'''

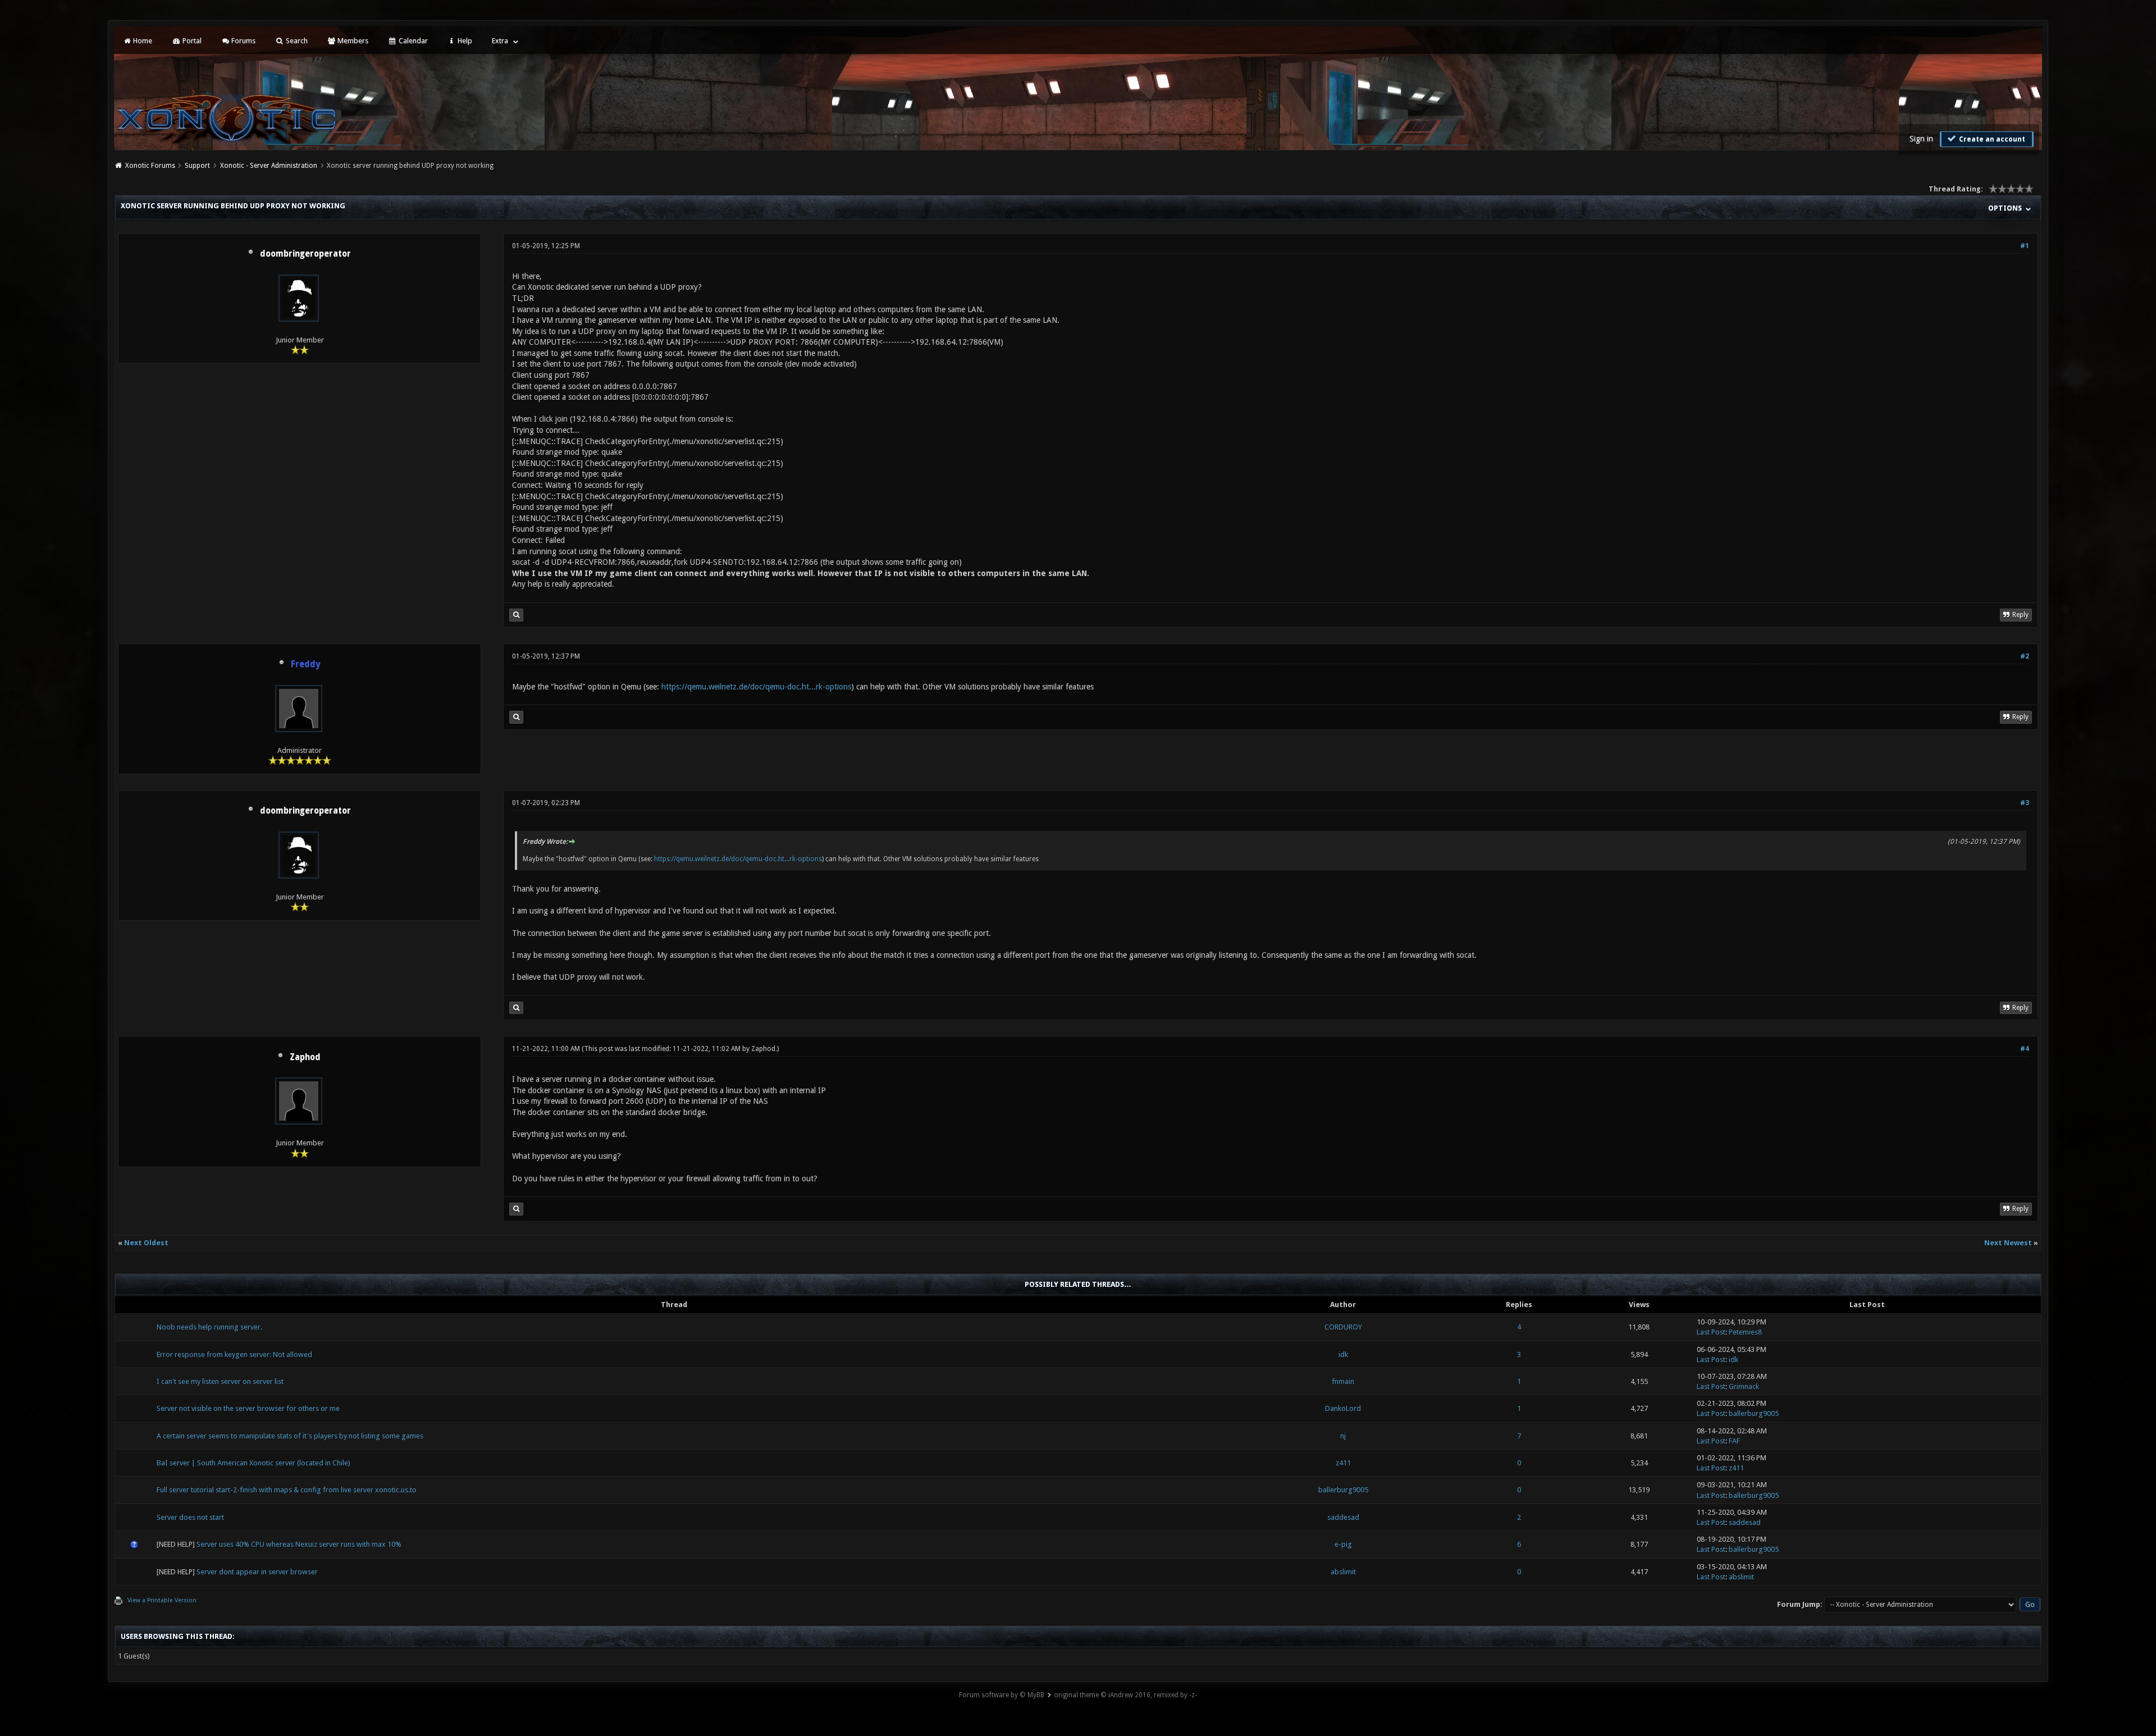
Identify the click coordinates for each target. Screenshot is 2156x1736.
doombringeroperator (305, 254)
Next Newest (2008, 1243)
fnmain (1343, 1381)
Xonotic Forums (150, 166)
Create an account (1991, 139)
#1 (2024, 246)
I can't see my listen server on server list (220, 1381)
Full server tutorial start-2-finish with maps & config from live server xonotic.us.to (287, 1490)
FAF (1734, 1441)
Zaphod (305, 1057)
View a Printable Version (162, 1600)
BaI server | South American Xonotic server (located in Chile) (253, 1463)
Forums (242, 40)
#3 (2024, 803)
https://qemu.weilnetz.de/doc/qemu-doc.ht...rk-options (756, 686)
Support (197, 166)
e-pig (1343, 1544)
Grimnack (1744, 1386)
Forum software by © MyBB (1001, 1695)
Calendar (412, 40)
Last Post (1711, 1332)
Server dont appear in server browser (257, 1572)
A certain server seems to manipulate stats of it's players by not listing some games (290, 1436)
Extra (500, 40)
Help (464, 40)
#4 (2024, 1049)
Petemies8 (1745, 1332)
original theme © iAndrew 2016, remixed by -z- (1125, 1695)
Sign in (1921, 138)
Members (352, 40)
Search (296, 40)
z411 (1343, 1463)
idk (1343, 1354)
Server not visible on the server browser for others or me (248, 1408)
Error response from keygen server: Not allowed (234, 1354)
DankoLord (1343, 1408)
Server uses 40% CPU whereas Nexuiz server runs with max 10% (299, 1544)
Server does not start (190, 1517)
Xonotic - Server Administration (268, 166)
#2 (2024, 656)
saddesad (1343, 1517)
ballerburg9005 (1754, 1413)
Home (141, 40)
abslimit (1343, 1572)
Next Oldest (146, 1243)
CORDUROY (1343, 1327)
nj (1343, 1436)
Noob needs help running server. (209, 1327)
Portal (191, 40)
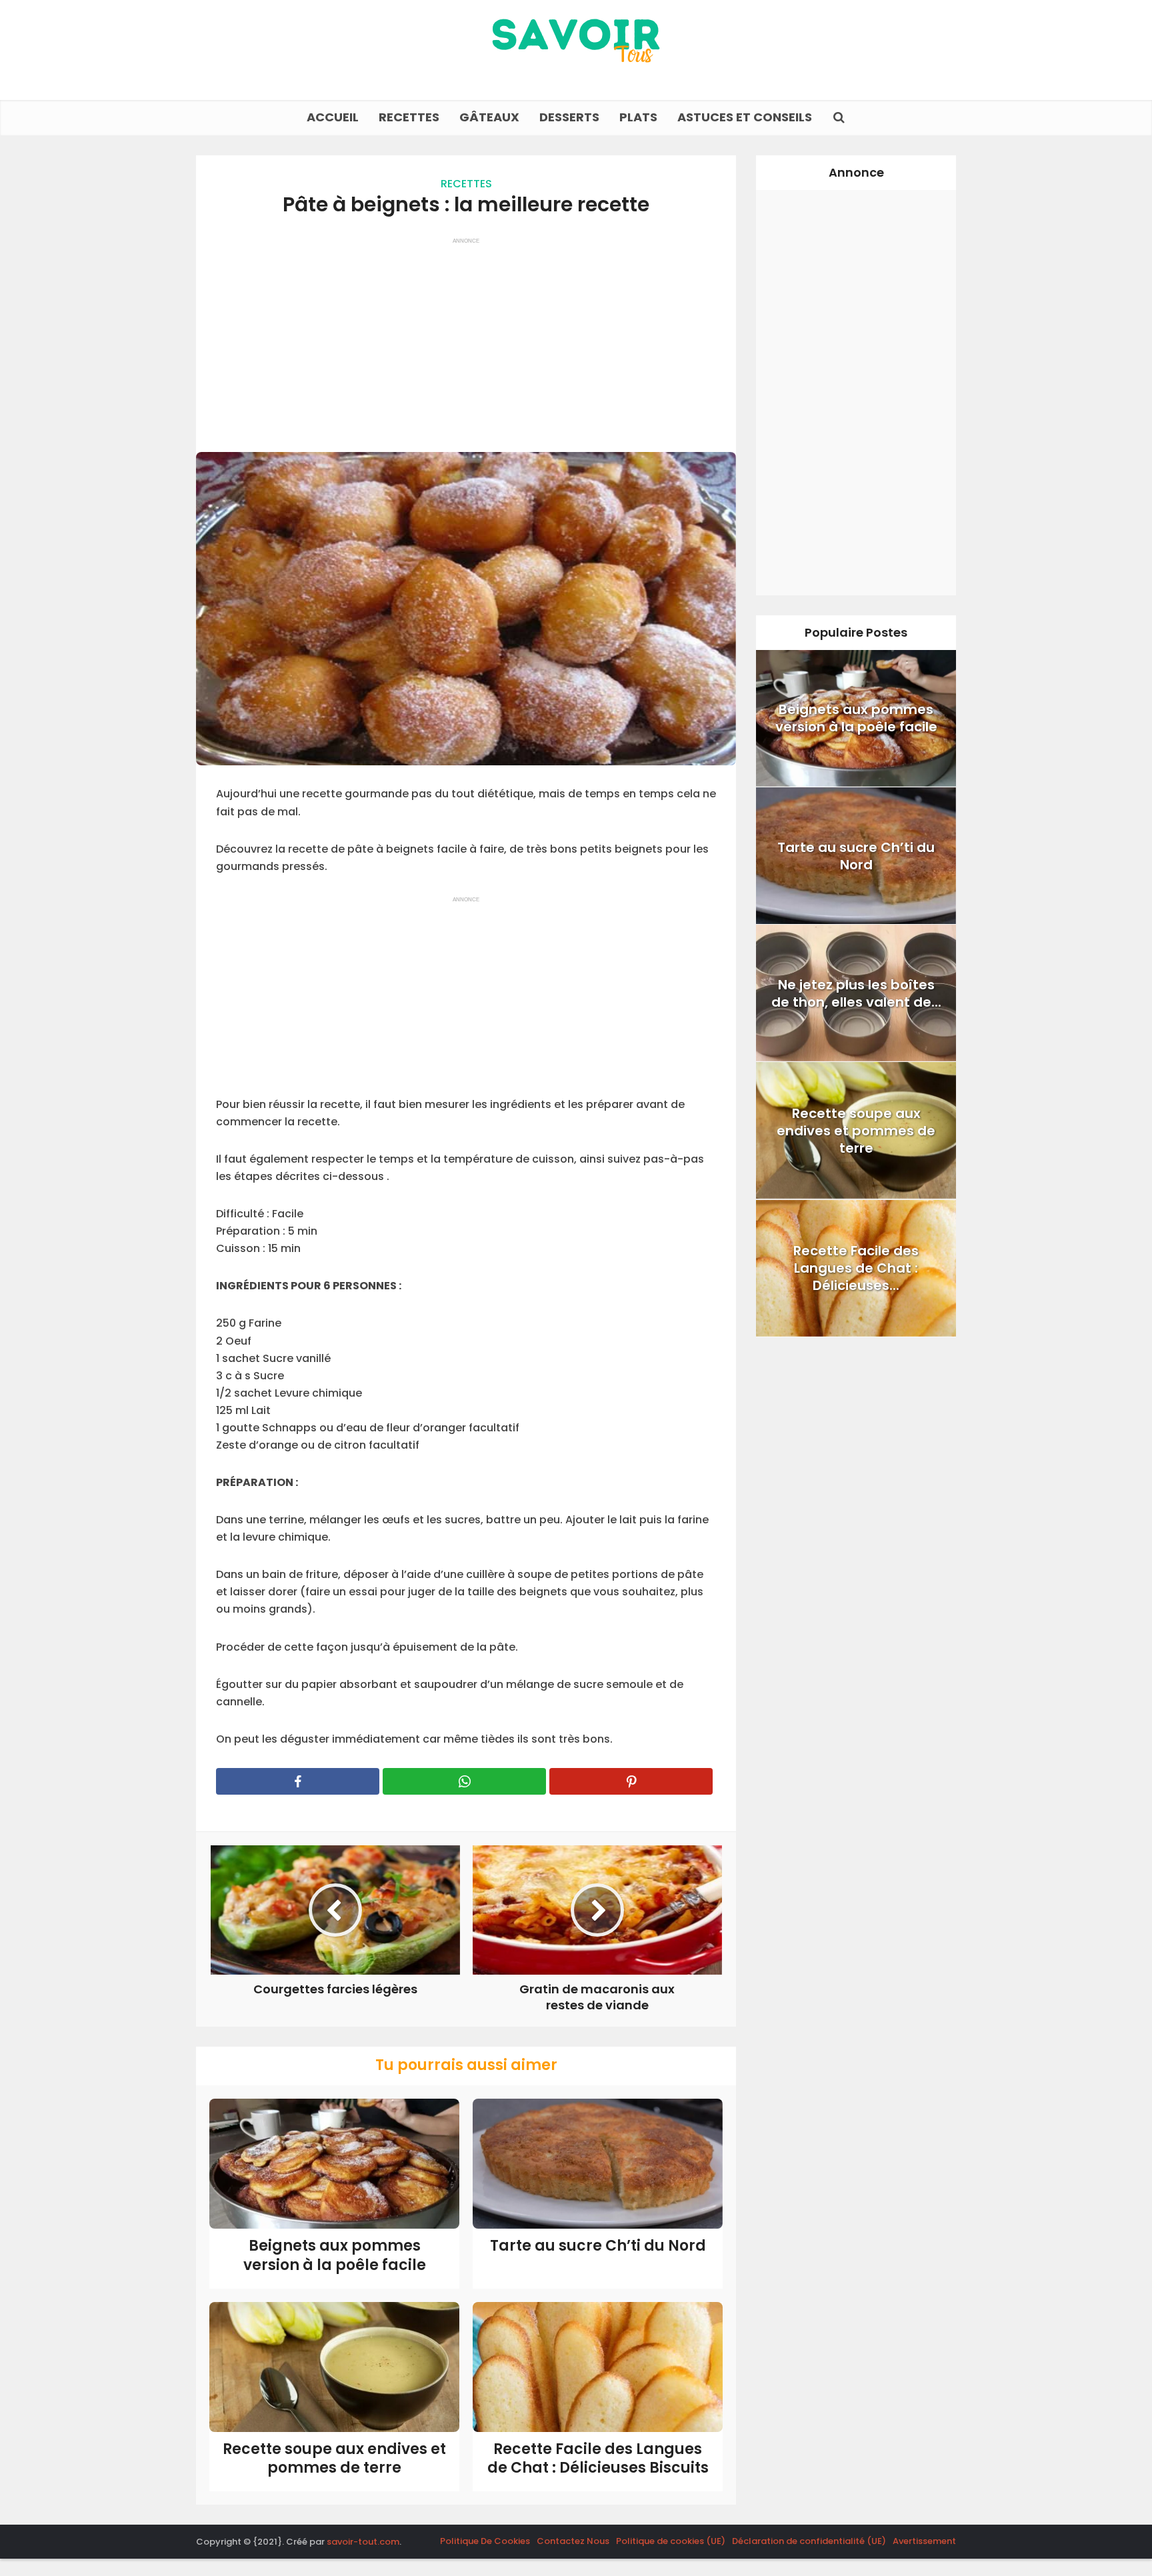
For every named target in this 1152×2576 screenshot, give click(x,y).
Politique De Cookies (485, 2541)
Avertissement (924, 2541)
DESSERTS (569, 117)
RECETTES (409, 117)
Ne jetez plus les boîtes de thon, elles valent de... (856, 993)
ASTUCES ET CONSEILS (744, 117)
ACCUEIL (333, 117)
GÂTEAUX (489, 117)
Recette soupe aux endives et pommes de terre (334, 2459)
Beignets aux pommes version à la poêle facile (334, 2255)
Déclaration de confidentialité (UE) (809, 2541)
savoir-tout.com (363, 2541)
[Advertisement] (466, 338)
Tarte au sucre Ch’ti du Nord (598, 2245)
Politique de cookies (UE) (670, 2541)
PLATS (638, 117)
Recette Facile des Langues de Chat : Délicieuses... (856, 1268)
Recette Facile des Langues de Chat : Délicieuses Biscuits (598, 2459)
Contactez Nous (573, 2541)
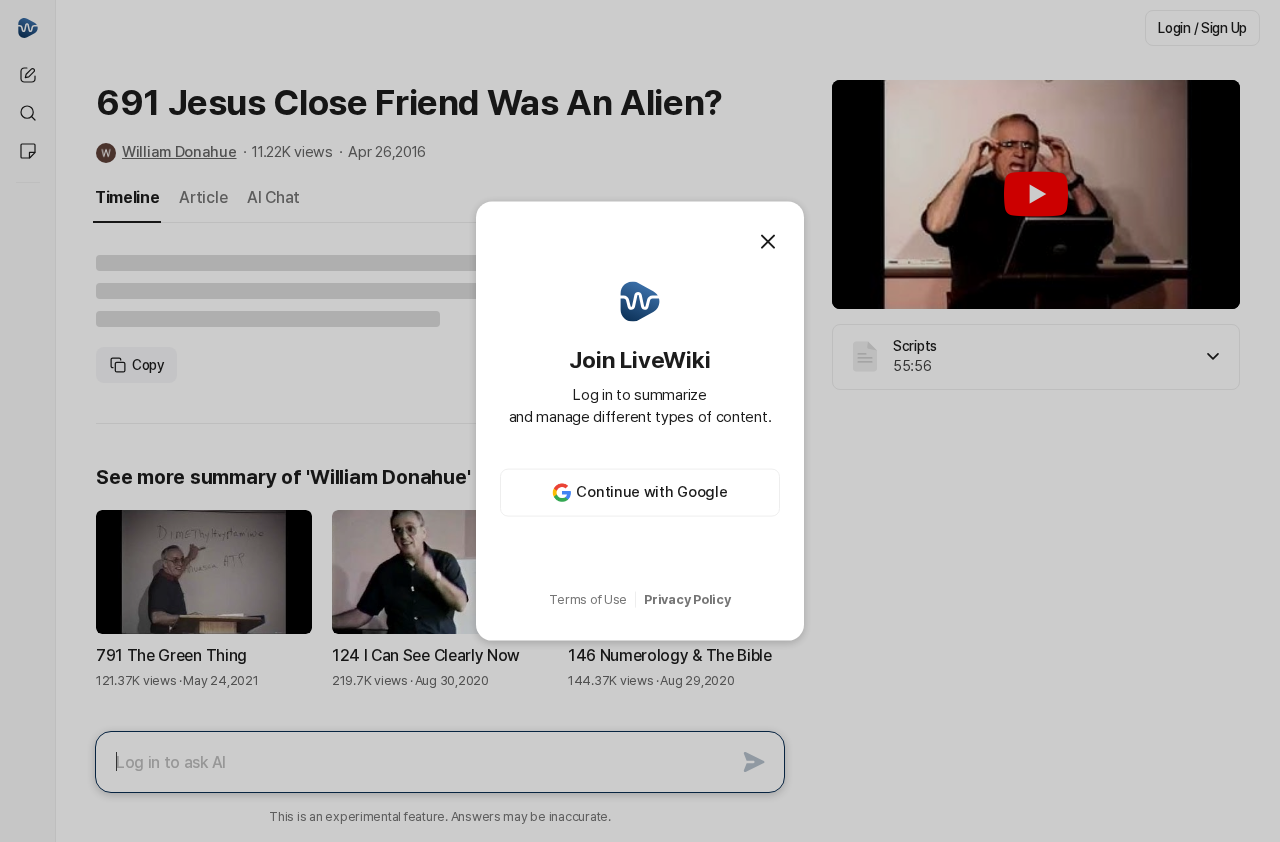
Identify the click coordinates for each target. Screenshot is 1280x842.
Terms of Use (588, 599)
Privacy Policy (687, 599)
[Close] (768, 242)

'''

Transcribe exactly, with no pictures, the lines running from the first line of the material through the line holding "Déclaration de confidentialité".

● **Reply**:
Identify the click coordinates for each target. Screenshot is 2156x1736.
doombringeroperator (305, 254)
Next Newest (2008, 1243)
fnmain (1343, 1381)
Xonotic Forums (150, 166)
Create an account (1991, 139)
#1 (2024, 246)
I can't see my listen server on server list (220, 1381)
Full server tutorial start-2-finish with maps & config from live server xonotic.us.to (287, 1490)
FAF (1734, 1441)
Zaphod (305, 1057)
View a Printable Version (162, 1600)
BaI server | South American Xonotic server (located in Chile) (253, 1463)
Forums (242, 40)
#3 (2024, 803)
https://qemu.weilnetz.de/doc/qemu-doc.ht...rk-options (756, 686)
Support (197, 166)
e-pig (1343, 1544)
Grimnack (1744, 1386)
Forum software by © MyBB (1001, 1695)
Calendar (412, 40)
Last Post (1711, 1332)
Server dont appear in server browser (257, 1572)
A certain server seems to manipulate stats of it's players by not listing some games (290, 1436)
Extra (500, 40)
Help (464, 40)
#4 (2024, 1049)
Petemies8 (1745, 1332)
original theme © iAndrew 2016, remixed by -z- (1125, 1695)
Sign in (1921, 138)
Members (352, 40)
Search (296, 40)
z411 (1343, 1463)
idk (1343, 1354)
Server not visible on the server browser for others or me (248, 1408)
Error response from keygen server: Not allowed (234, 1354)
DankoLord (1343, 1408)
Server uses 40% CPU whereas Nexuiz server runs with max 10% (299, 1544)
Server does not start (190, 1517)
Xonotic - Server Administration (268, 166)
#2 (2024, 656)
saddesad (1343, 1517)
ballerburg9005 (1754, 1413)
Home (141, 40)
abslimit (1343, 1572)
Next Oldest (146, 1243)
CORDUROY (1343, 1327)
nj (1343, 1436)
Noob needs help running server. (209, 1327)
Portal (191, 40)
For every named target in this 1152×2576 screenshot, give click(x,y).
Politique De Cookies (485, 2541)
Avertissement (924, 2541)
DESSERTS (569, 117)
RECETTES (409, 117)
Ne jetez plus les boîtes de thon, elles valent de... (856, 993)
ASTUCES ET CONSEILS (744, 117)
ACCUEIL (333, 117)
GÂTEAUX (489, 117)
Recette soupe aux endives et pommes de terre (334, 2459)
Beignets aux pommes version à la poêle facile (334, 2255)
Déclaration de confidentialité (UE) (809, 2541)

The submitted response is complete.